Betrachtet man die Altersstruktur des Trinkwassernetzes, erkennt man, dass 35 % der Leitungen älter als 70 bis 125 Jahre sind und somit die Nutzungsdauer weit überschritten ist. Es sind auch noch einige km Rohrleitungen – regelrechte Oldtimer – aus den Jahre 1878/79 in Betrieb.
Neben der qualitätsgerechten durchgehenden Versorgung der Abnehmer mit Trinkwasser besteht hier ein Nachholbedarf, der jedoch nur abgewogen nach Dringlichkeit und bei Finanzierungsklarheit abgebaut werden kann.
Weiterhin werden Maßnahmen zur Verbesserung der Druckverhältnisse in Teilversorgungsgebieten und Netzoptimierungen im Rahmen der Stadtentwicklungskonzeption sowie die Sanierung von Hochbehältern notwendig. Das Trinkwassertechnische Konzept des Zweckverbandes umfasst den Zeitraum 2000 – 2025 und ist der rote Faden für die qualitäts- und quantitätsgerechte Trinkwasserversorgung in der Zukunft unter Berücksichtigung betriebstechnischer Optimierungen.

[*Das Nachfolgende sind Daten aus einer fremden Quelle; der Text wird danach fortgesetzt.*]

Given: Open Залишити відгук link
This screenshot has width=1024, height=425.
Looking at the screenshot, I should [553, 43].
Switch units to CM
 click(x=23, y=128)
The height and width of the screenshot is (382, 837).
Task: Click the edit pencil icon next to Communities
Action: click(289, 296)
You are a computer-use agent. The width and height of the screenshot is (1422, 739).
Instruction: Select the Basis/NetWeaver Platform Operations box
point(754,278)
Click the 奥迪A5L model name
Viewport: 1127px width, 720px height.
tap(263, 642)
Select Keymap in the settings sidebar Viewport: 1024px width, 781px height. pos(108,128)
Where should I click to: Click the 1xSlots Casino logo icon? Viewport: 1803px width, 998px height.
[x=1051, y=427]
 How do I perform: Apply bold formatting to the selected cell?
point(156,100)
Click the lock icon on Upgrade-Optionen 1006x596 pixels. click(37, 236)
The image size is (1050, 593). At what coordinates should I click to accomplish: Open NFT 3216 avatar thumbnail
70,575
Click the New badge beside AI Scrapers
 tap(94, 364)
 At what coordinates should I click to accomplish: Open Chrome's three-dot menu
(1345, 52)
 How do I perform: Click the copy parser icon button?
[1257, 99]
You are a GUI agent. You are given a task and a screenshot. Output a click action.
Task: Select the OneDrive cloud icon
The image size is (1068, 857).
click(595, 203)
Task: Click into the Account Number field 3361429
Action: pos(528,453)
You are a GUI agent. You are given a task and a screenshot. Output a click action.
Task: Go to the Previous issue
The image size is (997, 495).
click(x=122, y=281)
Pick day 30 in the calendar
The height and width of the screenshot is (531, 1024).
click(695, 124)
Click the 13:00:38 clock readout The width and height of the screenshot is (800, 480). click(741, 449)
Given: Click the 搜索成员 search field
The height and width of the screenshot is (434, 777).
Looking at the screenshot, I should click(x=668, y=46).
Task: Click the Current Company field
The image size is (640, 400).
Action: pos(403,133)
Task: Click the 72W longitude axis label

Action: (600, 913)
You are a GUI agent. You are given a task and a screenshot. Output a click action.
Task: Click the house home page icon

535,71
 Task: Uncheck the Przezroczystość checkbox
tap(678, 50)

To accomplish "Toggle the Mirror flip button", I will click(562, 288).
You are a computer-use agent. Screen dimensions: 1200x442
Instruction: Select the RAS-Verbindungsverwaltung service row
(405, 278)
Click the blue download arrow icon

Bei einem erreichten Anschlussgrad von fast 100 % an das öffentliche Trinkwassernetz in der Stadt Greiz (nur 9 Wohnhäuser sind nicht angeschlossen) kann von Neuanschlüssen nur im Zuge einer Neubebauung, z. B. von Eigenheimen, gesprochen werden.
126 Jahre öffentliche Wasserversorgung der Stadt Greiz ist ein Zeitabschnitt, der unsere Stadt mit geprägt und ihren Namen „Perle des Vogtlands“ mit gefestigt hat. Dank den Vorvätern für ihren Mut und Dank der jetzigen Tatkraft der Mitarbeiter in der Versorgung im gesamten Verbandsgebiet.